A pick-up in euro zone consumer and business confidence gave stock markets a boost as they await policy clues from the U.S. Federal Reserve, ECB and Bank of England this week.
It was also one of the busiest days of the European earnings season so far with over 40 of the region's major companies announcing results. .EU
Strong showings from French utility EDF and German chip-maker Infineon helped lift European shares .FTEU3 though disappointments from oil major BP and UK bank Barclays trimmed the gains to leave MSCI's world index .MIWO00000PUS up 0.1 percent by 1100 GMT.
Economic morale in the euro zone reached a 15-month high in July, surveys showed, underpinning Europe's chances of a gradual exit from nearly three years of economic downturn, while Spanish data showed the economy closer to emerging from its slump.
However, many investors were happier to stay on the sidelines, awaiting the outcome of the Fed's two-day meeting on Wednesday, and those of the ECB and Bank of England on Thursday.
The dollar .DXY continued to edge away from Monday's five-week low as investors viewed its sharp drop over the last two weeks as a chance to get back in ahead of the Fed meeting and this week's growth and jobs data.
"Personally I think the Fed is not going to want to rock the boat, but what could change market expectations is the U.S. data that is coming out," said Alvin Tan, FX strategist at Societe Generale.
"It is not only the Fed that is coming up tomorrow, we also have U.S. second quarter GDP, ISM data and on Friday we have non-farm payrolls... if these come in strong the market is going to start pricing in a faster tapering cycle again."
Currency traders were also watching the Australian dollar as hints from the central bank's governor of another rate cut at next week's RBA meeting sent it to a two-week low of $0.9085.
"The recent decline in the exchange rate seems to make sense from a macroeconomic perspective," Glenn Stevens told a charity lunch. "It would not be a major surprise if a further decline occurred over time."
Wall Street was expected to open around 0.2 percent higher when trading resumes later, with two days of minor declines expected to attract some buying.

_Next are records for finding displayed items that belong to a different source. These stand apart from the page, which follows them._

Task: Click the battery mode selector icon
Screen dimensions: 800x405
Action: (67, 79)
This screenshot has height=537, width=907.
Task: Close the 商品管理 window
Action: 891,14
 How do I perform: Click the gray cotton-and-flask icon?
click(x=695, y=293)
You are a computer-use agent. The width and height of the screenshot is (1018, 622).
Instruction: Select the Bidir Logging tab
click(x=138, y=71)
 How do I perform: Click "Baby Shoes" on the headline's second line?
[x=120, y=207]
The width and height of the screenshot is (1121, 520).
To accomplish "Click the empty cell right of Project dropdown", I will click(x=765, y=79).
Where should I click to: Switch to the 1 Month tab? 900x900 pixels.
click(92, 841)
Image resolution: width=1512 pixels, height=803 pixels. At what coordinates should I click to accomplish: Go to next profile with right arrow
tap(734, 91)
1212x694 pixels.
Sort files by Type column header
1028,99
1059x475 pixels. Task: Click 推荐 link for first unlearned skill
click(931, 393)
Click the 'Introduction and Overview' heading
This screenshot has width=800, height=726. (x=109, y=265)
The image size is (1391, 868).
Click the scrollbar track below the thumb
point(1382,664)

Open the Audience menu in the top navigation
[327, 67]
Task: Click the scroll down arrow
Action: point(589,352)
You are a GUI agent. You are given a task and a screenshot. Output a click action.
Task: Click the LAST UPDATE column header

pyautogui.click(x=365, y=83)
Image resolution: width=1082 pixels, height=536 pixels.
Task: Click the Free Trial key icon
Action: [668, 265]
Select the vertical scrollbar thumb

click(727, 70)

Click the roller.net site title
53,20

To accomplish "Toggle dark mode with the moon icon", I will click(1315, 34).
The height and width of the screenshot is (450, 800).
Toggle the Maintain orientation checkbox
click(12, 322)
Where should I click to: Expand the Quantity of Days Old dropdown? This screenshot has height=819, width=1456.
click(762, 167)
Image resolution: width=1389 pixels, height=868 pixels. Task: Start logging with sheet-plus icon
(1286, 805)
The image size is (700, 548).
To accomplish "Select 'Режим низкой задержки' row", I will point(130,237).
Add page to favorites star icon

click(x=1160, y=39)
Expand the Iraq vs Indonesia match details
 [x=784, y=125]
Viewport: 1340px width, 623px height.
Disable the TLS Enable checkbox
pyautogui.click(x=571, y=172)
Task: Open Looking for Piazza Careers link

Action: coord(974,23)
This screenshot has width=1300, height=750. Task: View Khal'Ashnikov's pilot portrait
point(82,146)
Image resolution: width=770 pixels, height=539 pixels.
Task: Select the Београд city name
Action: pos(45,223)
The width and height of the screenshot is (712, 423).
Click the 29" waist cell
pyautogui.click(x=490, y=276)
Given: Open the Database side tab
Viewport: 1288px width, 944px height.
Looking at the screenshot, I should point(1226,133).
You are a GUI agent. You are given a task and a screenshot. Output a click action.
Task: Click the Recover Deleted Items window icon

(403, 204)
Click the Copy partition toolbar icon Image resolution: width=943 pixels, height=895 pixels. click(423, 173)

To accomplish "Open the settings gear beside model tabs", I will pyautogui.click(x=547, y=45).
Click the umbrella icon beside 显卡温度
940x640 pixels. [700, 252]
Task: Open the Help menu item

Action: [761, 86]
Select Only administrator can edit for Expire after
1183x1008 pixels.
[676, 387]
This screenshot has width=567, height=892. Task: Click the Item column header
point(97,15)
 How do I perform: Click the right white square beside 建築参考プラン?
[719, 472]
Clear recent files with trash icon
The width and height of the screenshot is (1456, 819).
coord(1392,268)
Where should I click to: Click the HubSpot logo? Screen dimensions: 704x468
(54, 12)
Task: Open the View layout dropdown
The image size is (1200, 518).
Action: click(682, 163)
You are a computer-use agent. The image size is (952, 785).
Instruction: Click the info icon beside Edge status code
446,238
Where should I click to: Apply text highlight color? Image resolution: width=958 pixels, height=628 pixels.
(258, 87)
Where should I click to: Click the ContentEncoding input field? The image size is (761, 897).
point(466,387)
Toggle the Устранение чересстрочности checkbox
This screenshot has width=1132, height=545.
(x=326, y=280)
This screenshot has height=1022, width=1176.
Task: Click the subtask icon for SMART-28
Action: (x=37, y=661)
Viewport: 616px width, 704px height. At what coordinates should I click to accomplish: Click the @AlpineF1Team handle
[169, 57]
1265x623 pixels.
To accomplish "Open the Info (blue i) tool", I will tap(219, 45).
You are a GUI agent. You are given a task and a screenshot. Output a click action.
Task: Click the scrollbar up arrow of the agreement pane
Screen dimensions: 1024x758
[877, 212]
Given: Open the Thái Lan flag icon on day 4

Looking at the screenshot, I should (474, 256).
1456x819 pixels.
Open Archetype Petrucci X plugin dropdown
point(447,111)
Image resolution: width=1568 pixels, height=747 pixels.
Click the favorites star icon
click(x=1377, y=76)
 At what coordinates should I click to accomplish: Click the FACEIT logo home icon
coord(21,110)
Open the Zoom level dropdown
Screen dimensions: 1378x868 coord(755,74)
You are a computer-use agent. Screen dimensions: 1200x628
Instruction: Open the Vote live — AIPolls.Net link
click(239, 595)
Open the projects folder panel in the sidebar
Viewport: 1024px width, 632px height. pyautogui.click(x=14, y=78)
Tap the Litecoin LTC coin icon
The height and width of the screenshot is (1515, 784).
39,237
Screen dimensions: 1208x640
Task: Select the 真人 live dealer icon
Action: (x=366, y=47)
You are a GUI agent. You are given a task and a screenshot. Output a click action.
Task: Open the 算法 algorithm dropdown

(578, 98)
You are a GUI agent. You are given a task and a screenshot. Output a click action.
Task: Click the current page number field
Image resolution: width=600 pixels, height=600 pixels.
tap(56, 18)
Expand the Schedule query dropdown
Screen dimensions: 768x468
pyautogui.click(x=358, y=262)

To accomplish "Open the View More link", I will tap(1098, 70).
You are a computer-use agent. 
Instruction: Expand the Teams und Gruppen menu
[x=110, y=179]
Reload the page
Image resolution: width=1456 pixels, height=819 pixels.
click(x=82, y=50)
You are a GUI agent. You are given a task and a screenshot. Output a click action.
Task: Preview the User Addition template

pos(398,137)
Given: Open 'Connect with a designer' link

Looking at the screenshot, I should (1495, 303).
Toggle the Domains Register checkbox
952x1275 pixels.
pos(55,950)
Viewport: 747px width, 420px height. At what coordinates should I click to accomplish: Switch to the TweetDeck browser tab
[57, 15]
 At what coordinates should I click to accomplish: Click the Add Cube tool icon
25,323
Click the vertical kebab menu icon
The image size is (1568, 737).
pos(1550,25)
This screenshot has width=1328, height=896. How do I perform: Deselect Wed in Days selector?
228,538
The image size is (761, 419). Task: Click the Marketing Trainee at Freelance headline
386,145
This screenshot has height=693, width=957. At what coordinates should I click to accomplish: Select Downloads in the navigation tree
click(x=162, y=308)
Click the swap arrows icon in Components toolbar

Earlier in Asia, Japan's Nikkei .N225 bounced 1.5 percent as the yen eased, though stocks elsewhere in the region finished flat as China's central bank's first injection of funds into money markets since February was balanced by some mixed data.
Commodities stayed under pressure before the Fed meeting and on concerns about China's outlook. Analysts polled by Reuters before data on Thursday forecast its manufacturing sector may have shrunk in July for the first time in 10 months.
Copper hit a new three-week low as it fell about 1.4 percent to $6,785 a tonne, gold inched down to $1,322.5 an ounce and .U.S. crude lost 0.6 percent to drop below $104 a barrel.
Europe's debt markets were quiet again with Bunds little changed before this week's ECB meeting where the central bank is expected to give some details on its plans to provide "forward guidance" on rates for the first time.
Italian debt made minor gains as its treasury comfortably sold 6.75 billion euros of bonds as planned.
Silvio Berlusconi faces a Supreme Court ruling this week that could see him banned from public office and potentially hurt Italy's shaky coalition government.
But "Italy is doing fairly well given the political turmoil," DZ Bank strategist Christian Lenk said. "The market is still ignoring the issue because it's (in its) early stages."